Intravenous versus oral iron supplementation for iron deficiency anemia in patients with rectal cancer undergoing neoadjuvant chemoradiotherapy: a study protocol for a randomized controlled trial.
Study Goal
The researchers aimed to compare the impact of intravenous versus oral iron supplementation on iron deficiency anemia in patients with rectal cancer undergoing preoperative chemoradiotherapy.
Results Summary
The study is ongoing, so results are not yet available, but it is designed to evaluate hemoglobin normalization, changes in iron parameters, transfusion needs, and postoperative complications.
Population
Patients with primary rectal cancer and confirmed iron-deficiency anemia who are candidates for preoperative chemoradiotherapy.
Effective Dosage
Not specified
Duration
From the start of treatment to the day of admission for surgery (duration not explicitly stated).
Interactions
None mentioned
| Intervention | Direction | Endpoint | Population | Dosage | Impact | Claim # |
|---|---|---|---|---|---|---|
intravenous iron supplementation | neutral | iron deficiency anemia | patients with rectal cancer receiving preoperative chemoradiotherapy | - | evaluate the impact | #1 |
oral iron supplementation | neutral | iron deficiency anemia | patients with rectal cancer receiving preoperative chemoradiotherapy | - | evaluate the impact | #2 |
iron supplementation | neutral | - | iron-deficient patients with rectal cancer undergoing neoadjuvant chemoradiotherapy | - | investigating the effect | #3 |
iron supplementation | neutral | - | patients with rectal cancer undergoing neoadjuvant chemoradiotherapy | - | provide evidence for the benefits | #4 |
BACKGROUND: Numerous studies have been conducted to manage anemia in surgical patients through iron supplementation as an alternative to blood transfusion. However, patients with locally advanced rectal cancer have often been excluded from these studies, due to their standard treatment involving neoadjuvant chemoradiotherapy. This study aims to evaluate the impact of intravenous versus oral iron supplementation on iron deficiency anemia in patients with rectal cancer receiving preoperative chemoradiotherapy.

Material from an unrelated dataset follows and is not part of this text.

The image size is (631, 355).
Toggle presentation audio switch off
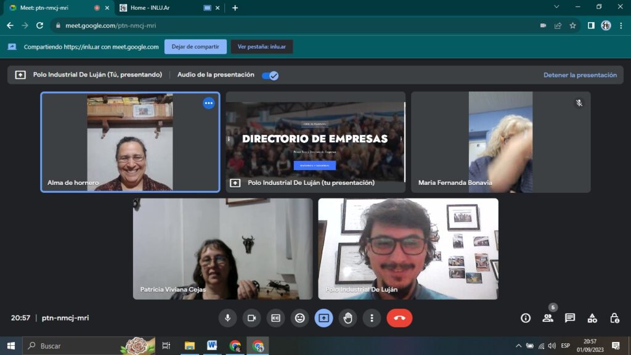(270, 75)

METHODS: This open-label, single-center, parallel, superiority, randomized trial includes patients with primary rectal cancer who are candidates for preoperative chemoradiotherapy and have confirmed iron-deficiency anemia. A total of 94 patients will be randomly assigned in a 1:1 ratio to receive either intravenous or oral iron supplementation. Stratification factors include age (> 70 vs. ≤ 70 years) and baseline serum hemoglobin levels (7-10 g/dL vs. 10-13 g/dL). The primary endpoint is the percentage of patients achieving normalized hemoglobin levels from the start of treatment to the day of admission for surgery. Secondary endpoints include changes in serum hemoglobin from baseline to postoperatively, changes in iron assay parameters, time needed to hemoglobin normalization, volume of blood transfusions required, and incidence of postoperative complications. DISCUSSION: This study is the first randomized controlled trial investigating the effect of iron supplementation in iron-deficient patients with rectal cancer undergoing neoadjuvant chemoradiotherapy. This trial is expected to provide evidence for the benefits of administering iron supplementation in patients with rectal cancer undergoing neoadjuvant chemoradiotherapy. TRIAL REGISTRATION: Clinical Research Information Service (CRIS) of Republic of Korea, KCT0009260, Registered on March 21, 2024.